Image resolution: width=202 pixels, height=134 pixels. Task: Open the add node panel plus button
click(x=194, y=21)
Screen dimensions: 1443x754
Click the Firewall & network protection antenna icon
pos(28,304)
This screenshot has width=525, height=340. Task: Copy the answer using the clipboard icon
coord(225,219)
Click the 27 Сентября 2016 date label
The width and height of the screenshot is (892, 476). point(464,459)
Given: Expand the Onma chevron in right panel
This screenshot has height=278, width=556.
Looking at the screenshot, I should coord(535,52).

----------------------------------------

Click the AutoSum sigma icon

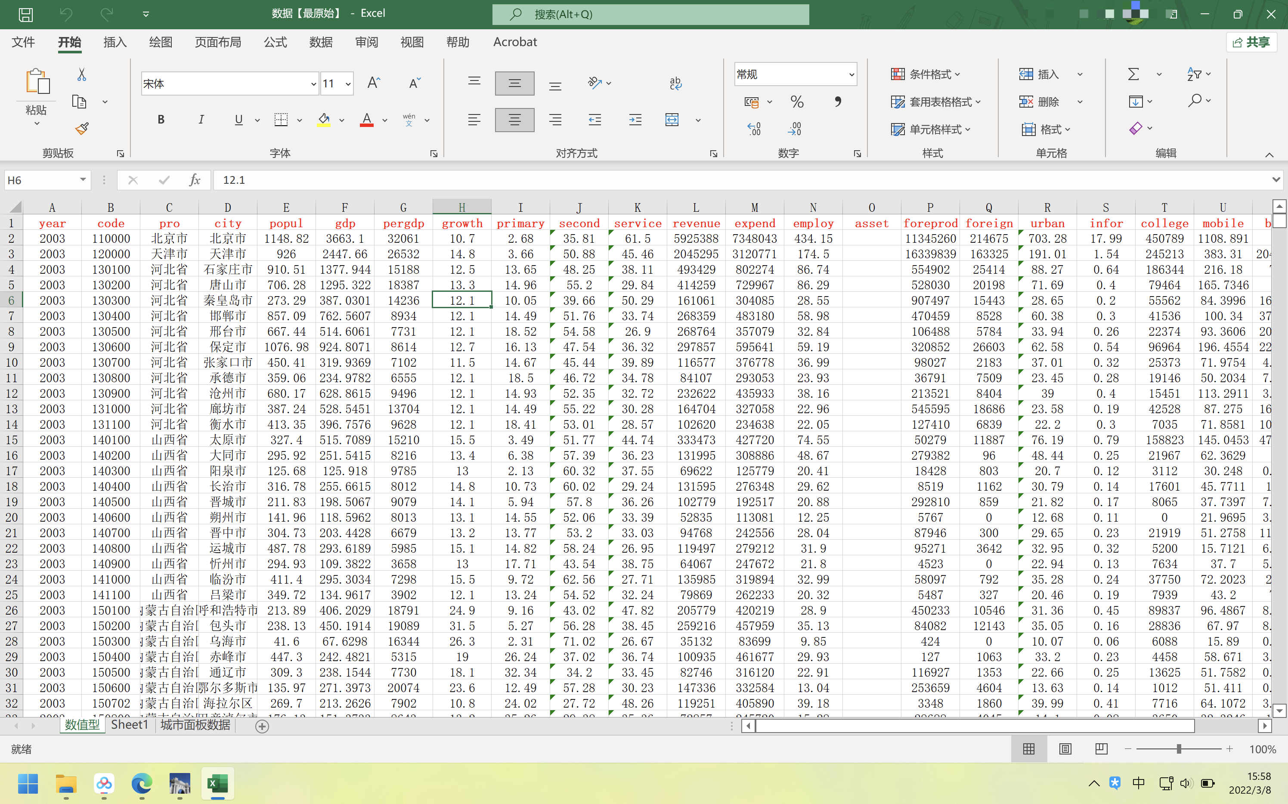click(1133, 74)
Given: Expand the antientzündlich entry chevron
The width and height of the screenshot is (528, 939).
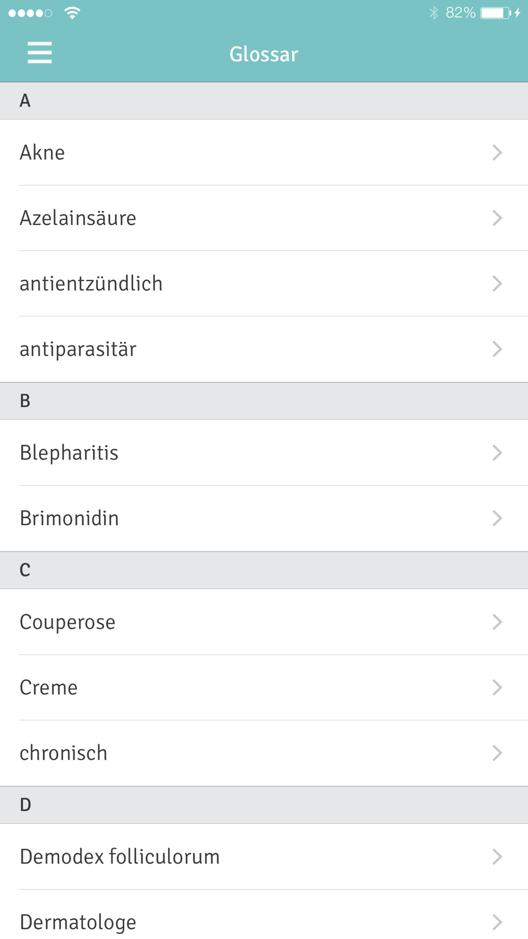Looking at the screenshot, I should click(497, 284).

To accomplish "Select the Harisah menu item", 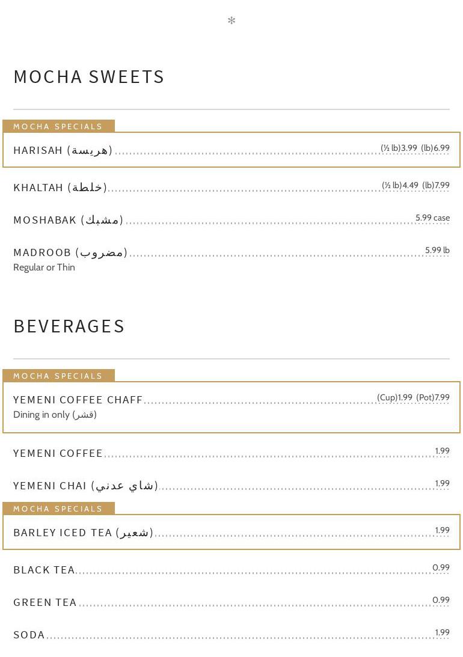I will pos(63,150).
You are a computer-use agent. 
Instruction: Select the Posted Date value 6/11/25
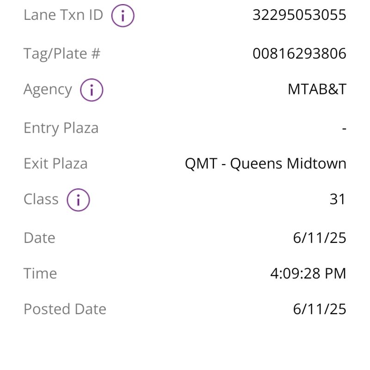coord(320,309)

----------------------------------------

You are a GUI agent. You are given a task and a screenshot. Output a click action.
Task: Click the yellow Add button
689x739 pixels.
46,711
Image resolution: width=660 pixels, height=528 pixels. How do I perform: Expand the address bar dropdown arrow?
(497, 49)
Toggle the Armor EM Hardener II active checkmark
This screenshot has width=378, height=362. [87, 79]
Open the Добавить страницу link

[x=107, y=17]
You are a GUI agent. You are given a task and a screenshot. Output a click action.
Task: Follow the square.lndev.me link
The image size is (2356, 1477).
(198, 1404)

----------------------------------------

> _What this task involves_: Copy the rows between the line containing "This screenshot has width=525, height=340." and the line containing "Looking at the screenshot, I should coord(535,52).", inclusive, and reproduce them without any changes.

> _Expected answer_:
This screenshot has width=525, height=340. Task: Copy the answer using the clipboard icon
coord(225,219)
Click the 27 Сентября 2016 date label
The width and height of the screenshot is (892, 476). point(464,459)
Given: Expand the Onma chevron in right panel
This screenshot has height=278, width=556.
Looking at the screenshot, I should coord(535,52).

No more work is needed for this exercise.